* TASK TO COMPLETE
For this exercise, restate the records word for word.

╭─ RECORDS FOR THIS TASK

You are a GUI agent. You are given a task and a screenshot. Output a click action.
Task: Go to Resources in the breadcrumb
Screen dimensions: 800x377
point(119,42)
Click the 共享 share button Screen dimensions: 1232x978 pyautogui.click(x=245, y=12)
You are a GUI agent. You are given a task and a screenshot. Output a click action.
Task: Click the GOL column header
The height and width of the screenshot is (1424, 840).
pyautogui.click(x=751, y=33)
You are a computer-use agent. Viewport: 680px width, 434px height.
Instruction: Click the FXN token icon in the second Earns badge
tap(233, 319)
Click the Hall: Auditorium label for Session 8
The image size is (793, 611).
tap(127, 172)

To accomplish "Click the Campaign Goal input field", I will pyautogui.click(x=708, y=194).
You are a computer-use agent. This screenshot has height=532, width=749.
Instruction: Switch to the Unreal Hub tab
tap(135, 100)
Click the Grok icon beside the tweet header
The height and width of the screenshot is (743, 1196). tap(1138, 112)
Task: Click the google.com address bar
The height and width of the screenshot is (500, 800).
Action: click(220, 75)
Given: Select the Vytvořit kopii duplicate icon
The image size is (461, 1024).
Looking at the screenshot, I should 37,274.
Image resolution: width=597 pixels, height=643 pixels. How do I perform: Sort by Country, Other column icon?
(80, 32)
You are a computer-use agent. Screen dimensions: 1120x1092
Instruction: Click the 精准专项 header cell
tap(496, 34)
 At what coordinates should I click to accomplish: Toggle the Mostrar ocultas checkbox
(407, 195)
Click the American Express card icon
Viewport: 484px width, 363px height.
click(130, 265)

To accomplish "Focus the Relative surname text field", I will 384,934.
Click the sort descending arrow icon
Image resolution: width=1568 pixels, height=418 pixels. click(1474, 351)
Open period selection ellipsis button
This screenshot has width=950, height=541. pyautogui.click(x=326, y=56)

╰─

* RESPONSE TO THIS TASK
You are a GUI agent. You are given a task and a screenshot. Output a click action.
Task: Go to Resources in the breadcrumb
Screen dimensions: 800x377
point(119,42)
Click the 共享 share button Screen dimensions: 1232x978 pyautogui.click(x=245, y=12)
You are a GUI agent. You are given a task and a screenshot. Output a click action.
Task: Click the GOL column header
The height and width of the screenshot is (1424, 840).
pyautogui.click(x=751, y=33)
You are a computer-use agent. Viewport: 680px width, 434px height.
Instruction: Click the FXN token icon in the second Earns badge
tap(233, 319)
Click the Hall: Auditorium label for Session 8
The image size is (793, 611).
tap(127, 172)

To accomplish "Click the Campaign Goal input field", I will pyautogui.click(x=708, y=194).
You are a computer-use agent. This screenshot has height=532, width=749.
Instruction: Switch to the Unreal Hub tab
tap(135, 100)
Click the Grok icon beside the tweet header
The height and width of the screenshot is (743, 1196). tap(1138, 112)
Task: Click the google.com address bar
The height and width of the screenshot is (500, 800).
Action: click(220, 75)
Given: Select the Vytvořit kopii duplicate icon
The image size is (461, 1024).
Looking at the screenshot, I should 37,274.
Image resolution: width=597 pixels, height=643 pixels. How do I perform: Sort by Country, Other column icon?
(80, 32)
You are a computer-use agent. Screen dimensions: 1120x1092
Instruction: Click the 精准专项 header cell
tap(496, 34)
 At what coordinates should I click to accomplish: Toggle the Mostrar ocultas checkbox
(407, 195)
Click the American Express card icon
Viewport: 484px width, 363px height.
click(130, 265)

To accomplish "Focus the Relative surname text field", I will 384,934.
Click the sort descending arrow icon
Image resolution: width=1568 pixels, height=418 pixels. click(1474, 351)
Open period selection ellipsis button
This screenshot has width=950, height=541. pyautogui.click(x=326, y=56)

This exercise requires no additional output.